A North Korean defector and a physician said the North’s poor test environment is the most serious problem that makes it difficult to diagnose a disease accurately.
Choi Jeong-hoon, who fled fromd the North in 2011 after working as a medical doctor, spoke on the North’s status of infectious diseases diagnosis at a symposium, hosted by the Korean Society of Infectious Diseases at the Korea Chamber of Commerce and Industry in central Seoul, Thursday. The forum aimed to discuss how to respond to infectious diseases in case of active inter-Korean exchanges.
|Choi Jeong-hoon, who escaped from the North in 2011 after working as a medical doctor, speaks on the North’s status of infectious diseases diagnosis at a symposium, hosted by the Korean Society of Infectious Diseases at the Korea Chamber of Commerce and Industry in central Seoul, Thursday.

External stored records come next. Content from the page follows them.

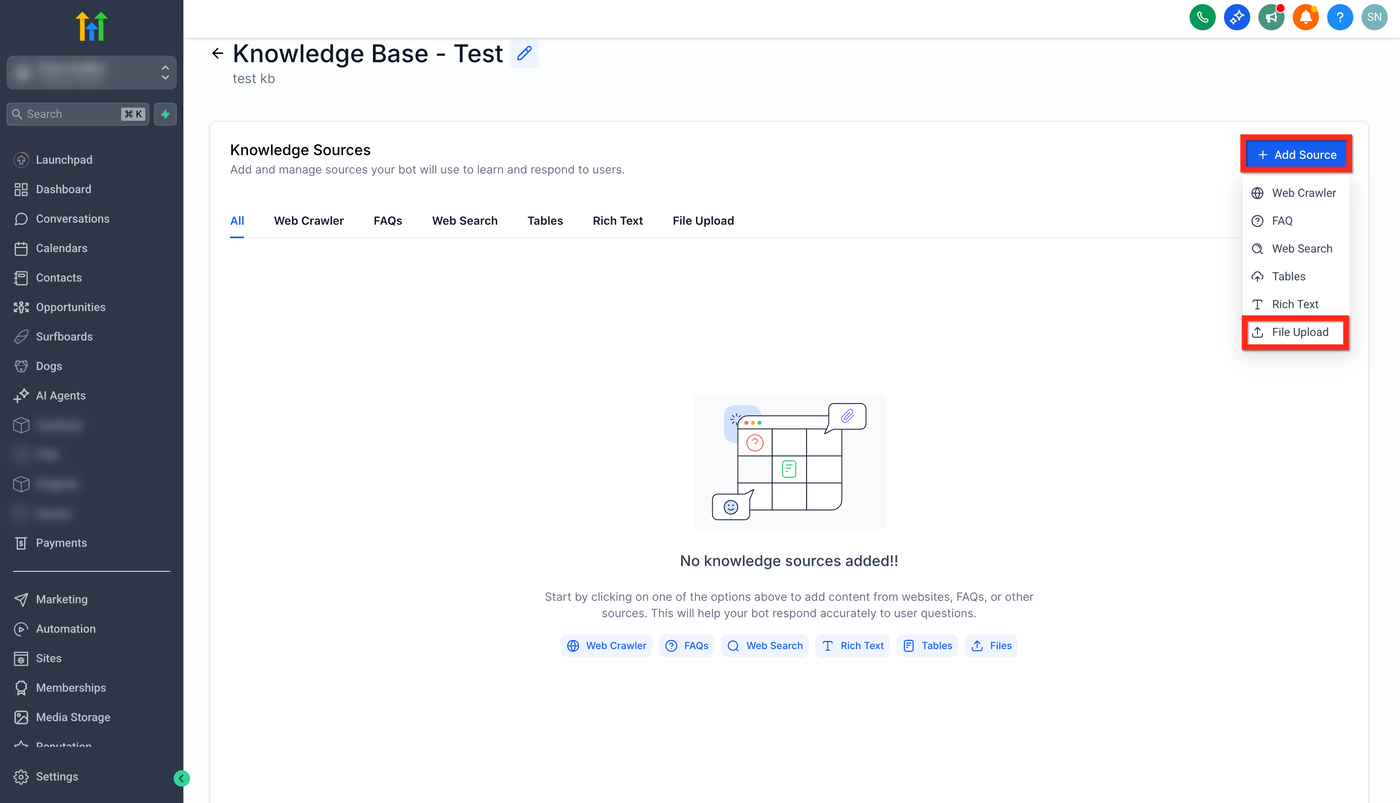Click the Add Source dropdown button
Viewport: 1400px width, 803px height.
coord(1296,155)
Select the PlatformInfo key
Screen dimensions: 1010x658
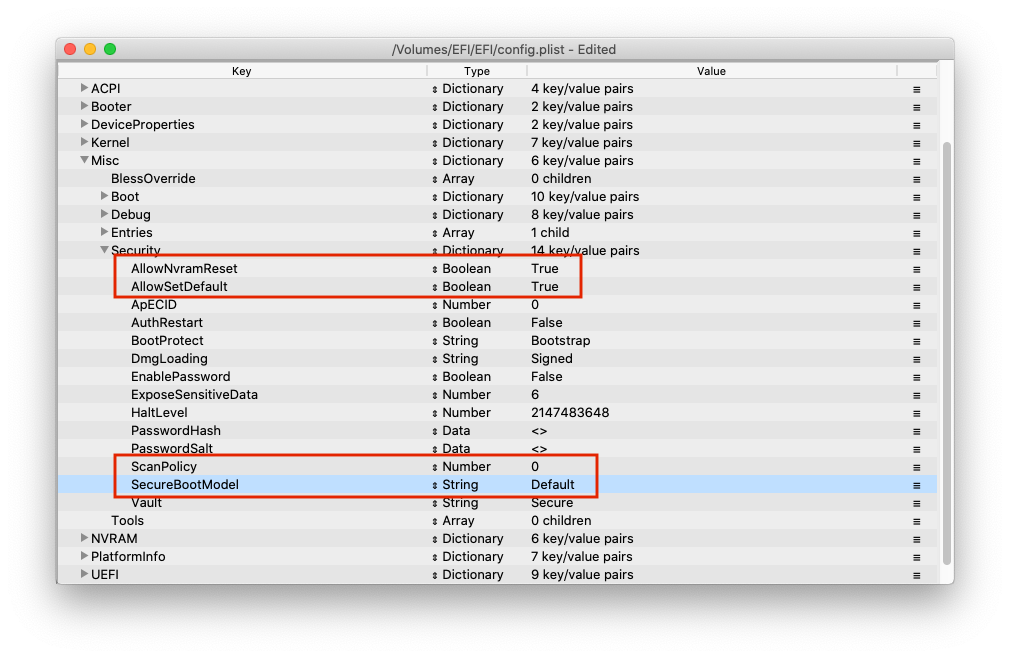pyautogui.click(x=128, y=557)
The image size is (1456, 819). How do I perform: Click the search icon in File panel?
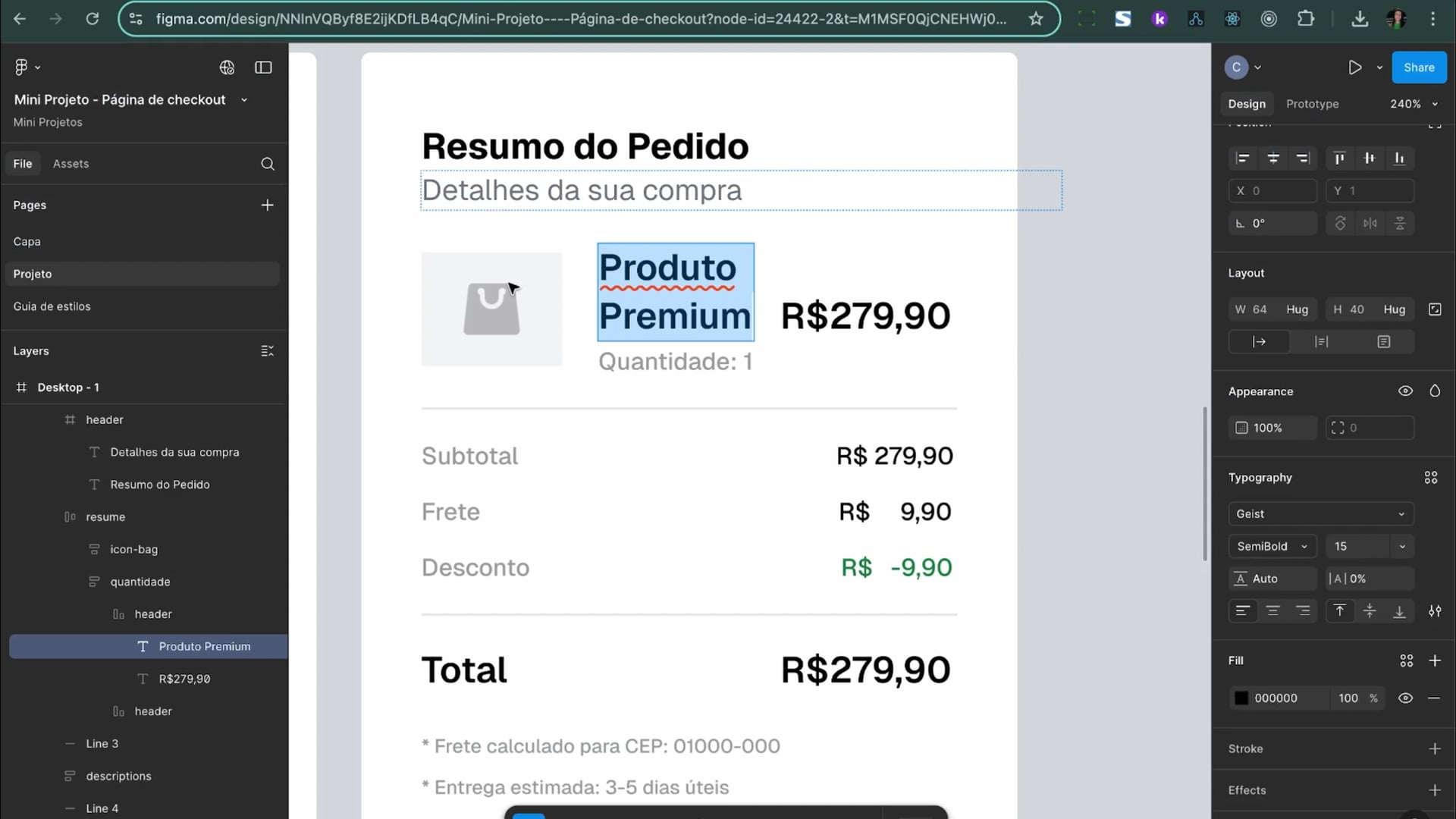[x=268, y=164]
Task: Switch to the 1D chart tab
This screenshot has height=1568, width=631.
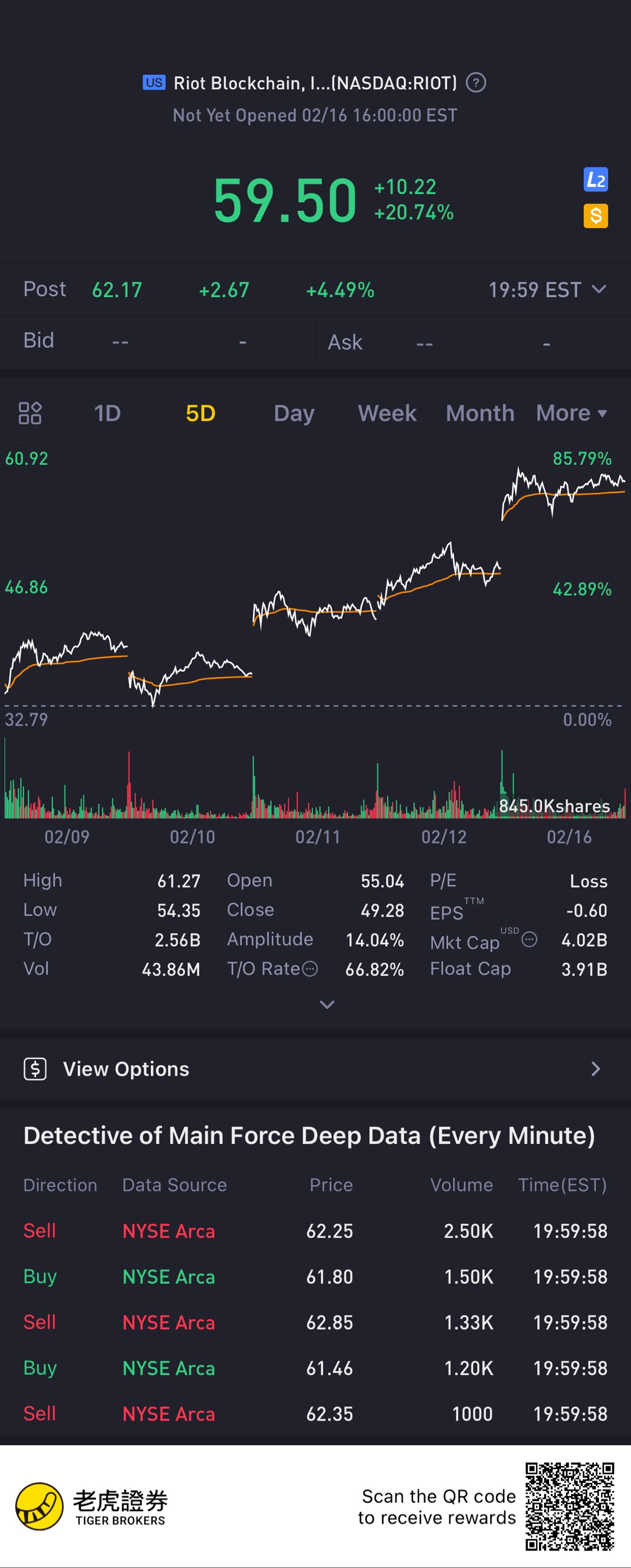Action: pyautogui.click(x=107, y=413)
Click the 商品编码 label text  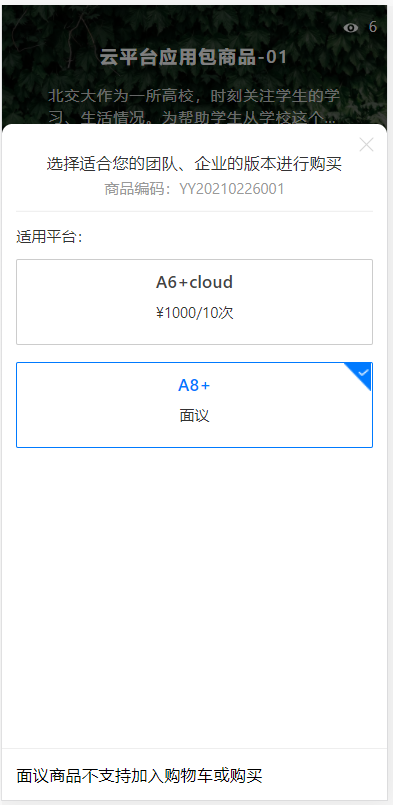[x=135, y=189]
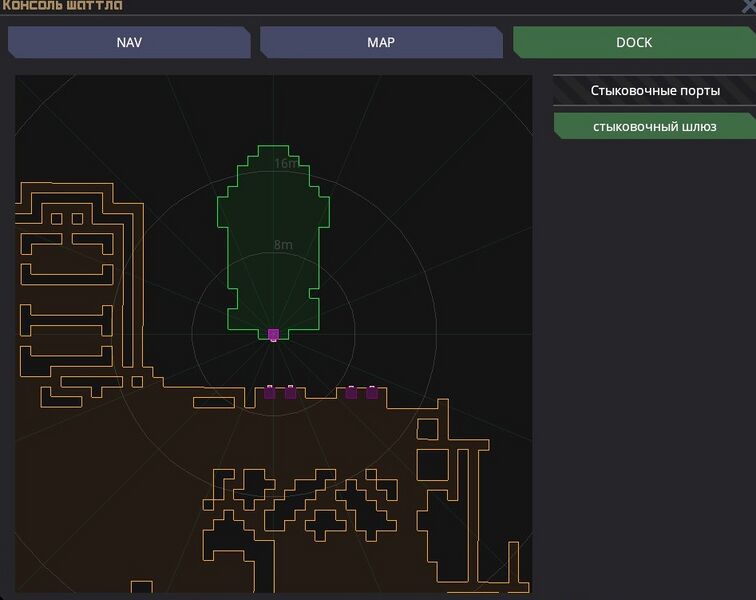Viewport: 756px width, 600px height.
Task: Click the rightmost station docking port marker
Action: click(x=372, y=392)
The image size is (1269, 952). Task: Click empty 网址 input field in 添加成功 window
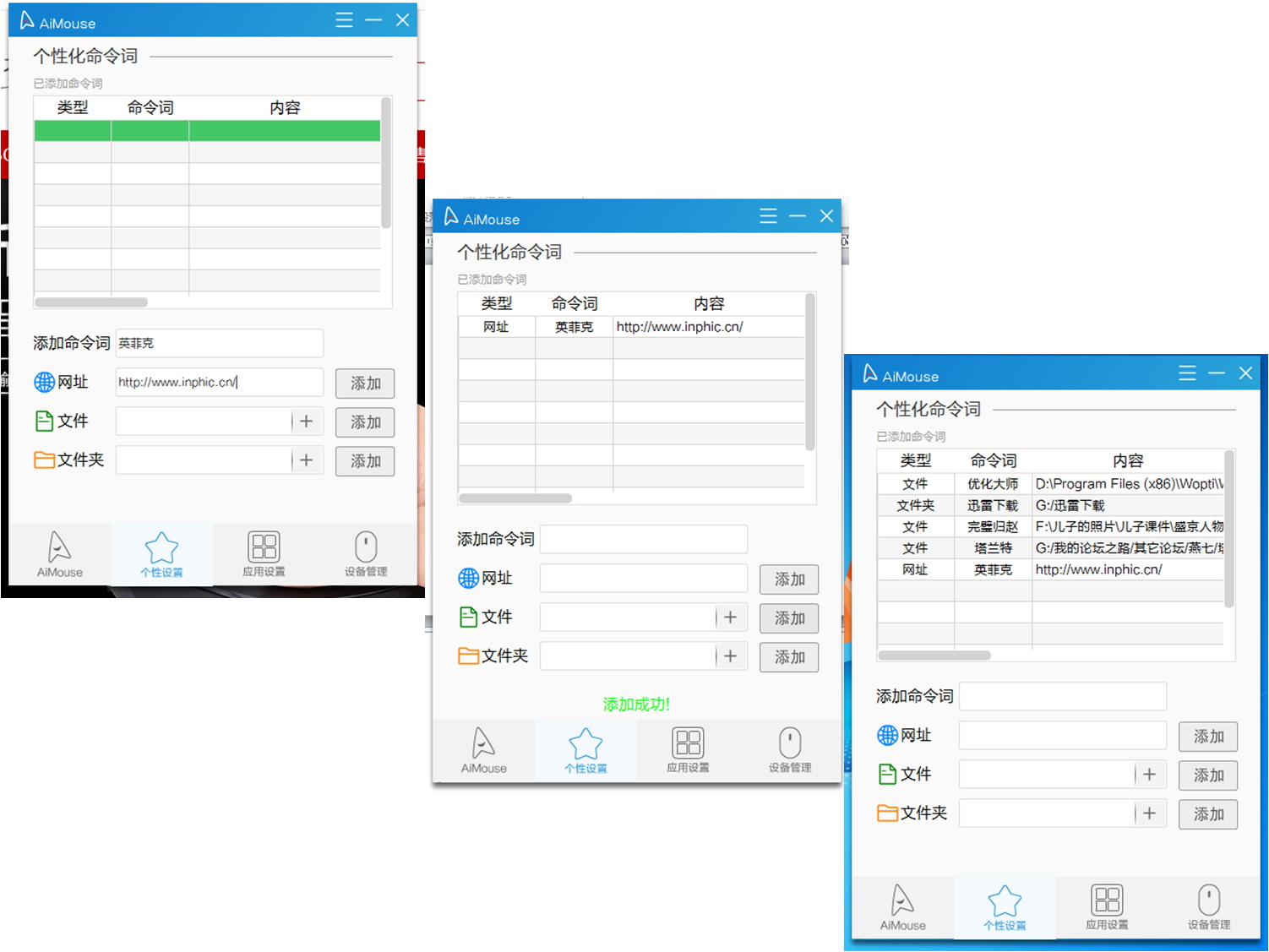coord(643,579)
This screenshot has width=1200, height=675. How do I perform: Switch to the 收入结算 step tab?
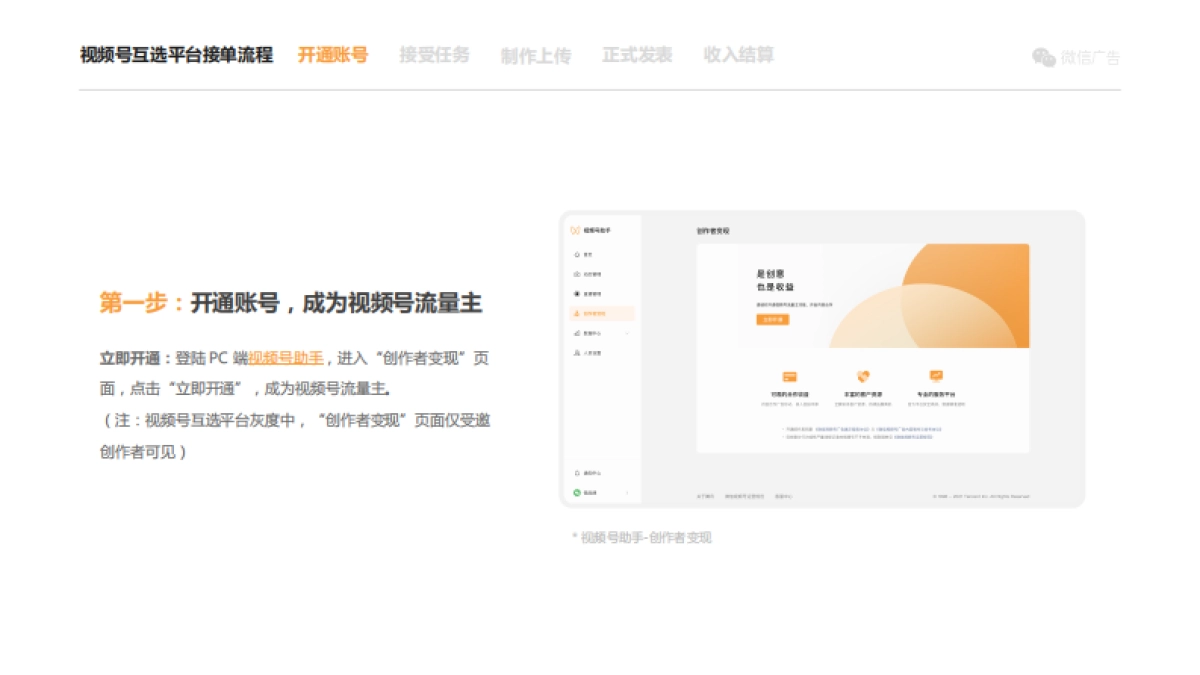click(x=738, y=55)
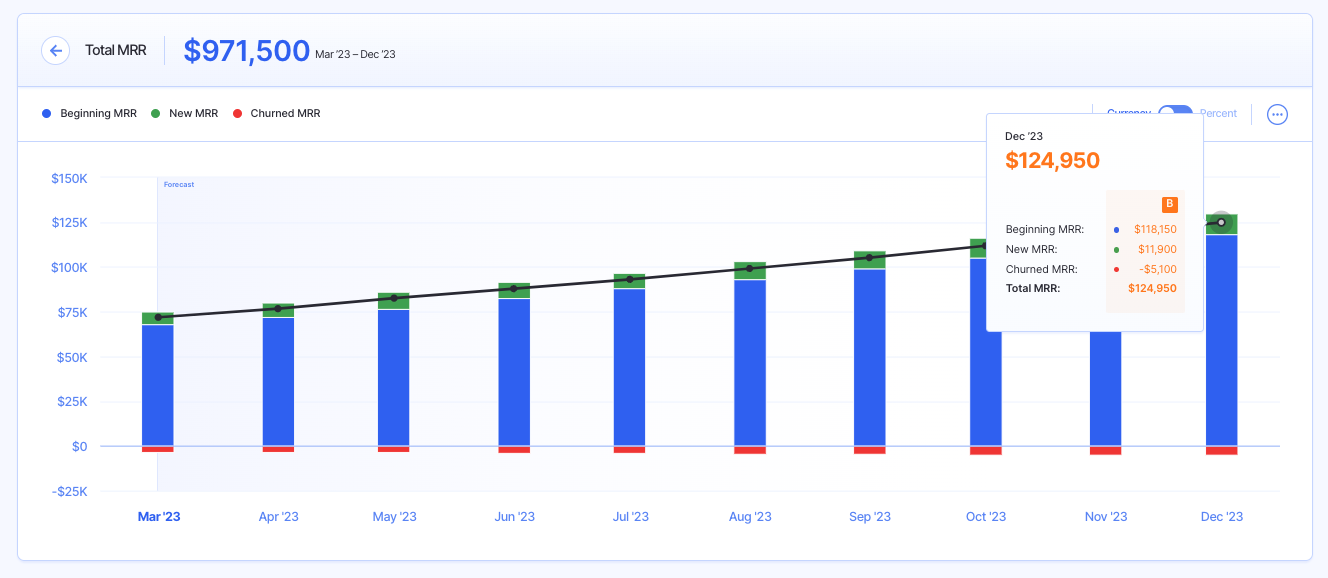Screen dimensions: 1328x578
Task: Click the Forecast label in chart
Action: 179,185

Choi graduated from Chongjin Medical University in 2002. Now, he is a student at North Korea Studies Department of Korea University Graduate School and a researcher at the university’s public policy research institute.
Choi said the North’s test equipment is so outdated to maintain laboratories’ temperature at a proper level. Such poor environment makes even blood type tests inaccurate, he said.
“Examination facilities are so dilapidated that doctors can’t possibly diagnose infectious diseases. In the North, it is almost impossible to make a precise diagnosis or provide proper treatment. There is no policy measure to tackle this issue,” Choi said.
He went on to say that diagnostic reagents, microscopes, and incubators were in shortage. There were not enough experimental equipment, and necessary infrastructure such as electricity and water supply was also poor, he added.
“North Koreans used microscopes that were 40 or 50 years old. They even used a microscope used during the Japanese colonial rule,” Choi said.
In the cold winter, it was difficult to keep the laboratory at the proper temperature because it was hard to heat. Many hospitals found it difficult to do blood tests, according to Choi.
“There were many cases of deaths caused by adverse reactions of blood transfusion. The reason was that physicians misjudged blood type tests because they couldn’t maintain the lab temperature properly and transfused the wrong blood. I witnessed such absurd situation,” he said.
Choi went on to say that since it is difficult to make an accurate diagnosis, North Korean doctors tend to refer to the symptoms they learned from medical textbooks.
“Doctors can’t give the correct diagnosis to patients whose symptoms do not appear in the book. Some doctors use antibiotics first, and if the patient reacts to this, they assume a related disease,” he said.
Choi also noted that the North does not have scientific technologies and pharmaceutical systems to produce or store vaccines.
“It is difficult to keep the aided vaccines under refrigeration. Even if there is equipment, the North cannot use them because of lack of energy such as electricity,” he said.